[Begin]

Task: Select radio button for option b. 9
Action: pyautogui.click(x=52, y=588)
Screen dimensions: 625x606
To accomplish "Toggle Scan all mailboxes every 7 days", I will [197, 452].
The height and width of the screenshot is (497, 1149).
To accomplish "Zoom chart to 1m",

[End]

Rewrite the listing above in full, changing each occurrence of "To accomplish" to "In order to" and leaving everything else unchanged.

Task: Select radio button for option b. 9
Action: pyautogui.click(x=52, y=588)
Screen dimensions: 625x606
In order to "Toggle Scan all mailboxes every 7 days", I will [197, 452].
The height and width of the screenshot is (497, 1149).
In order to "Zoom chart to 1m",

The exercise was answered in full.